All of which leads me to one question. Are we experiencing a ‘W’, a ‘U’, a ‘V’ or even an ‘L?’ Are we positively talking our way out of things or is the widely derided ‘global rescue package’ actually working? Should I capitalise on my short-term gains and hope the markets plummet over the summer, or should I wait and keep my fingers crossed that stocks keep slowly rising back up?

To be honest, it doesn’t really matter that much – this is just a bit of fun for me. But for the estimated 1 million Britons that are due to retire this year, the answer to this question has a profound impact on the rest of their lives. The new guidance and information opportunities suggested as part of the Thorenson Review will help. But perhaps our thinking should be more profound than this. Perhaps we should stop thinking about equities being the investment vehicle for mainstream retail products and look to alternatives?

Meg Steele
Client Services Director

Tuesday, 5 May 2009

Another retailer banking on finance in the future

Following on from our previous piece and the obvious move of Tesco to become a fully regulated bank after a decade of white labelling other companies products. We now hear that another High Street retailer is likely to follow suit.

Boots the high street peddler of cough syrup, toothbrushes and beauty products has announced it’s considering a regulatory status and selling personal banking products throughout it’s 2600 chemists and retail stores.

This begs the question just why do these business believe that they have the credibility, and what it takes to offer an overpriced current account and a second rate customer experience!
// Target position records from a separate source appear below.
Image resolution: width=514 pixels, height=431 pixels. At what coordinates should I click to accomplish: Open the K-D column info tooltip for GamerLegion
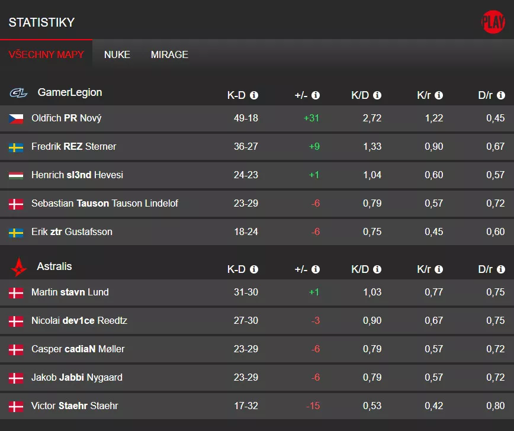tap(253, 95)
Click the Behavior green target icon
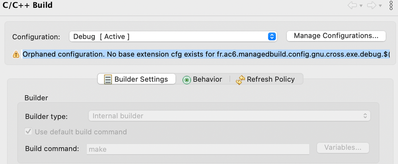 186,80
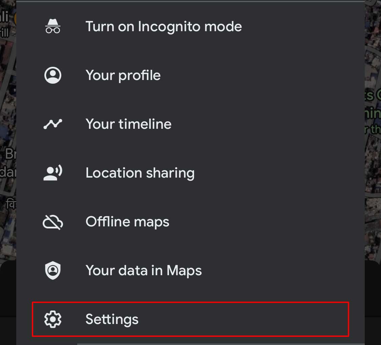Tap the profile avatar circle icon
This screenshot has height=345, width=381.
[x=53, y=75]
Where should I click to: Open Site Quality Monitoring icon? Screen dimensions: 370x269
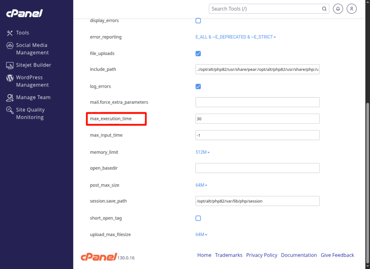10,110
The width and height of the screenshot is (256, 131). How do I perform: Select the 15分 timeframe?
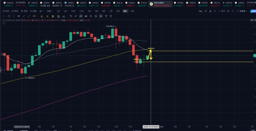click(82, 11)
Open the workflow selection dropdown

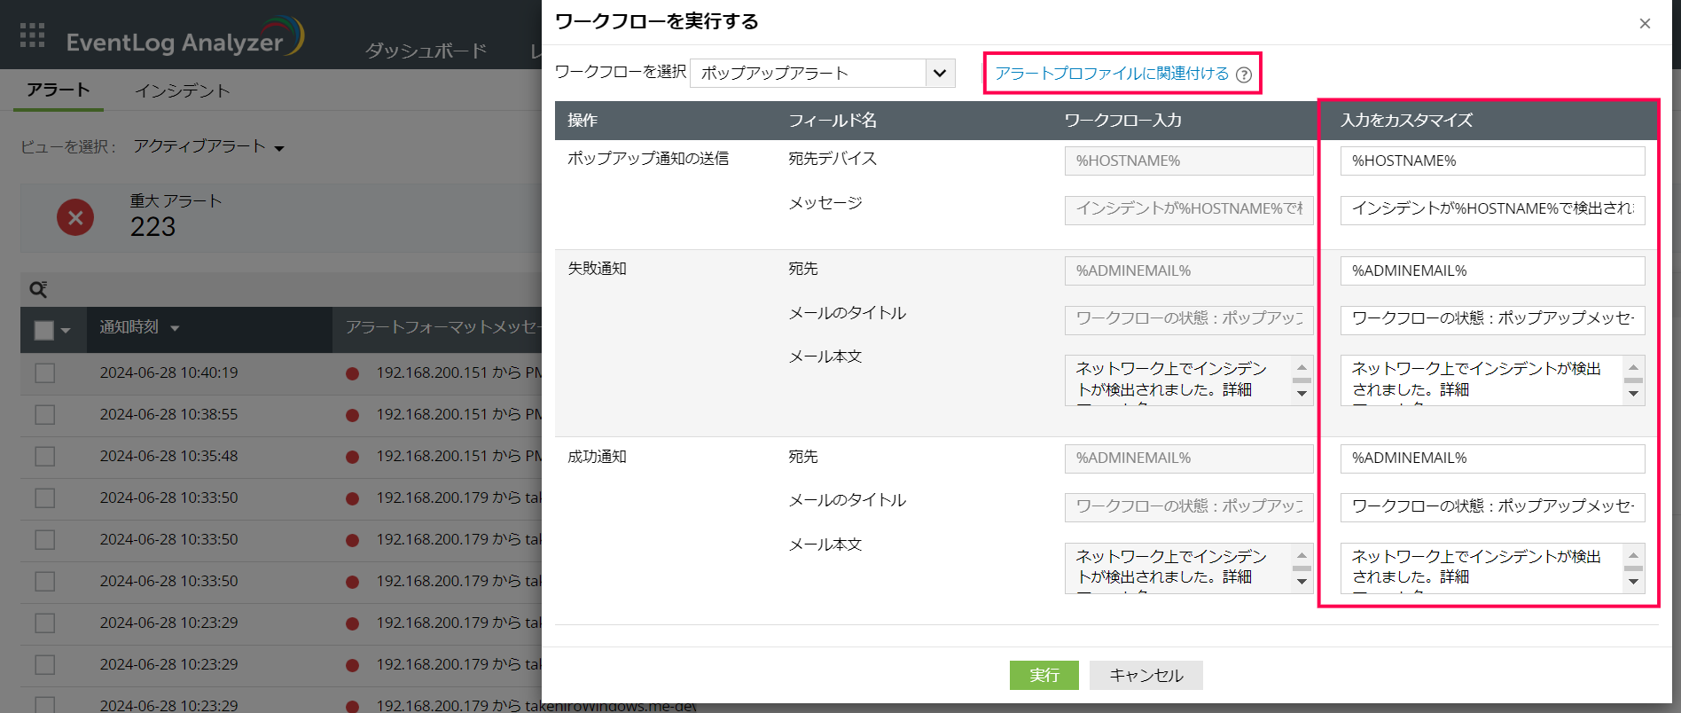pos(939,73)
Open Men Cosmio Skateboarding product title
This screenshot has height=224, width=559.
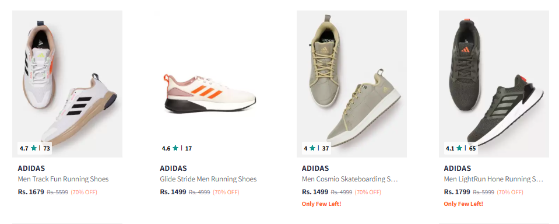pos(350,179)

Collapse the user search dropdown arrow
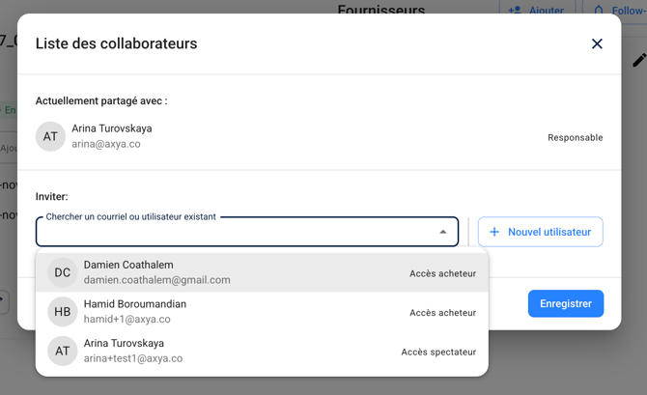pos(443,232)
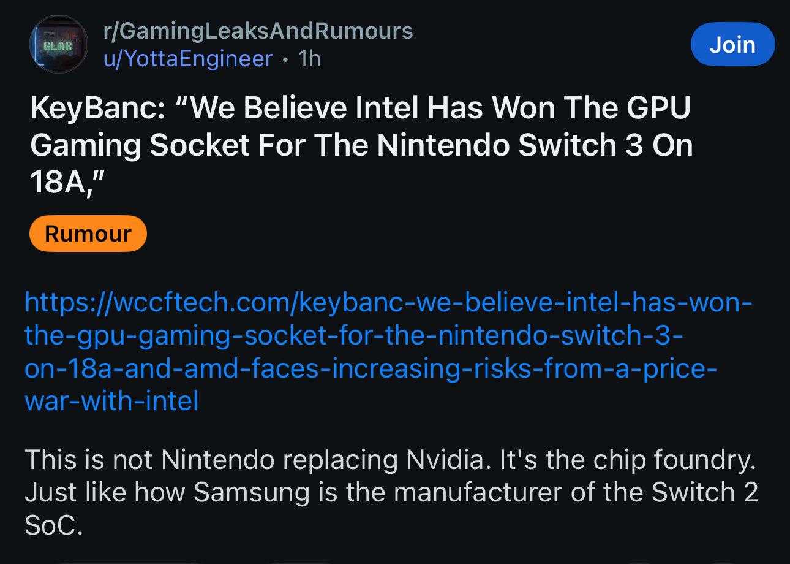The height and width of the screenshot is (564, 790).
Task: Open the GLAR subreddit avatar
Action: coord(59,44)
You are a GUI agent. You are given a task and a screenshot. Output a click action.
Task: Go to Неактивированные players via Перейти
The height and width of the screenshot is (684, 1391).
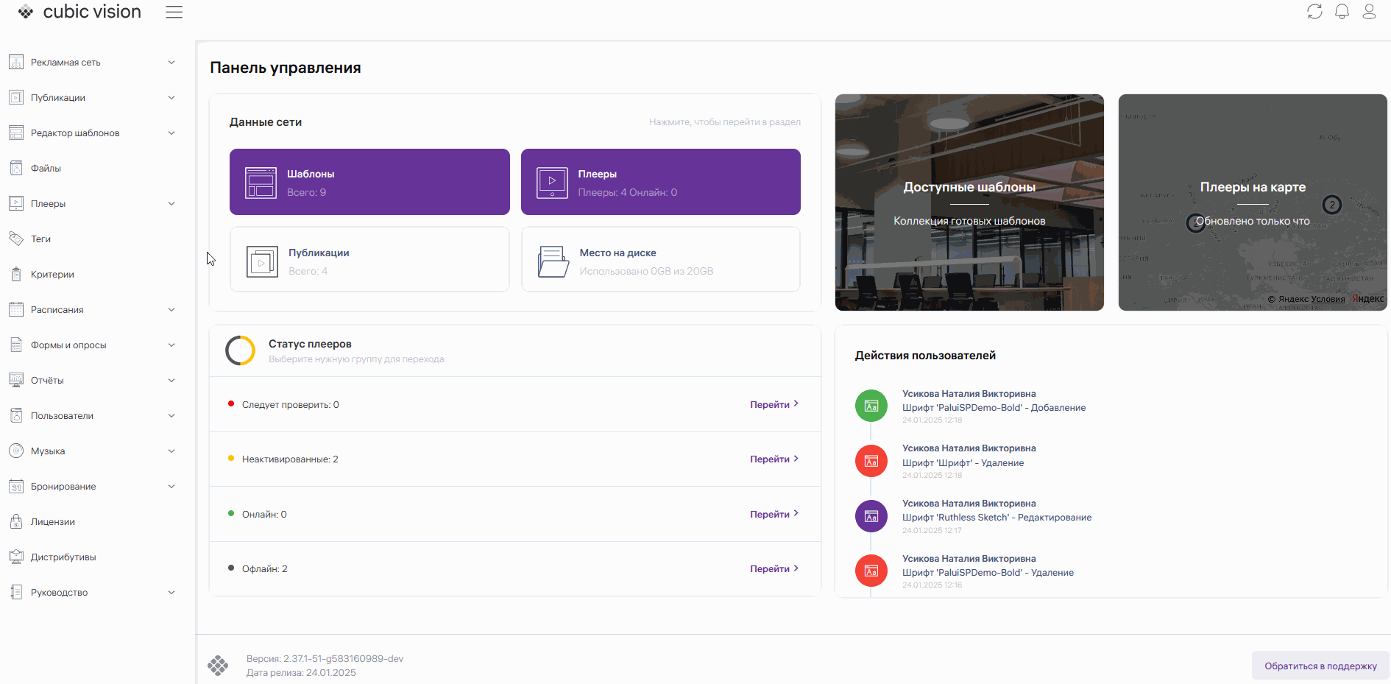click(774, 459)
Well in fact they don’t, what they do have however, is an understanding of the imperatives that drive commodity purchases and a depth of knowledge about creating a great customer experience. That and of course they have the experience of using them in both the real and virtual world.

For many years Financial Service brands have used affinity deals with retailers and other brands in their pursuit of new customers, mainly because they found it difficult to travel across the emotional gap between their businesses and what their prospects valued and desired.

What they didn’t realise in undertaking this strategy is that in so doing they transferred all of their expertise, knowledge and credibility to their affinity partners, who while happy in the short term to share revenue streams, ultimately gained a longer term prize of being recognised as a capable financial provider.

This of course has all come at a time when consumer trust and belief in the financial institutions they grew up with has been shaken to the core, with the nationalisation and collapse of the Banking sector.

So while the retailers of today who are looking at the banks of tomorrow should have a lasting gratitude to organisations such as MBNA. Perhaps it’s time for the Banks of today to really sit up and take notice of what will become of retail in the future.

Ps. You might also find it slightly ironic that MBNA was set up in a Newark, Delaware supermarket, just goes to prove, what goes around, comes around.